First hesitation in Wen Zhou, Tai saw. His mouth was dry again. He didn’t move. He couldn’t move.
Zhou drew himself up. “Who says such a thing?”
“Those who rode with you have told us!” cried the archer. “Your own guards heard it on the ride!”
Tai turned to Sima Zian. The poet’s face was stricken. Tai wondered how he looked himself. He heard Wen Zhou again. “This encounter is over. Soldiers! Take custody of these three men. Your dui commander is relieved of his post. Bind them and hold them for execution when we come out. Kitai will fall if such chaos is permitted! Soldiers of the Second Army, do as you are ordered.”
No man moved in the inn yard.
A flurry of wind stirring the dust. Birdsong again, and always.
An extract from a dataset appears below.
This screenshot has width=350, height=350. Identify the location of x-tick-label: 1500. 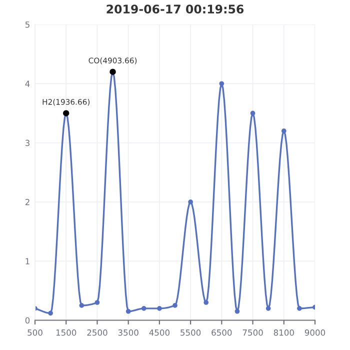
(66, 332).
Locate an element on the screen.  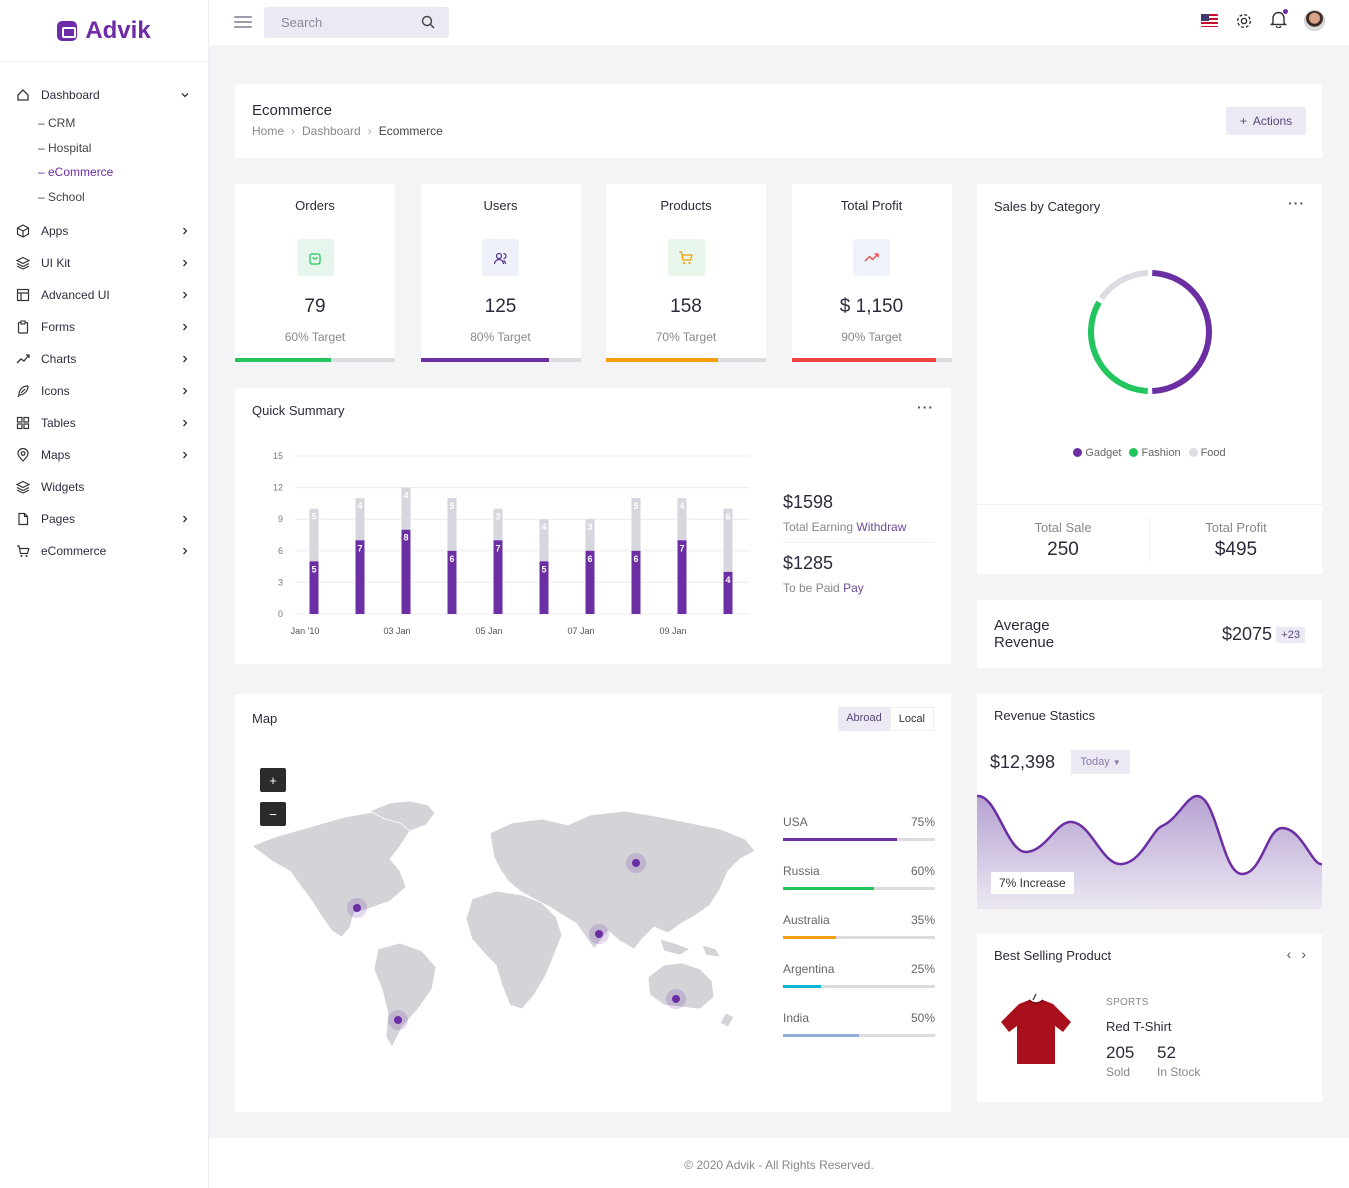
sidebar-item-advanced-ui: Advanced UI is located at coordinates (104, 295).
“No. You must answer us,” said the archer. His voice had altered. Tai heard Song draw a breath behind him. He saw Wen Zhou look down into the inn yard with the withering, lifelong contempt a man such as he would have for those below. He turned, to go back inside.
And so the arrow that killed him struck from behind.
Sima Zian, the Banished Immortal, master poet of the age, who was there that day at the Ma-wai posting inn, never wrote a word about that morning.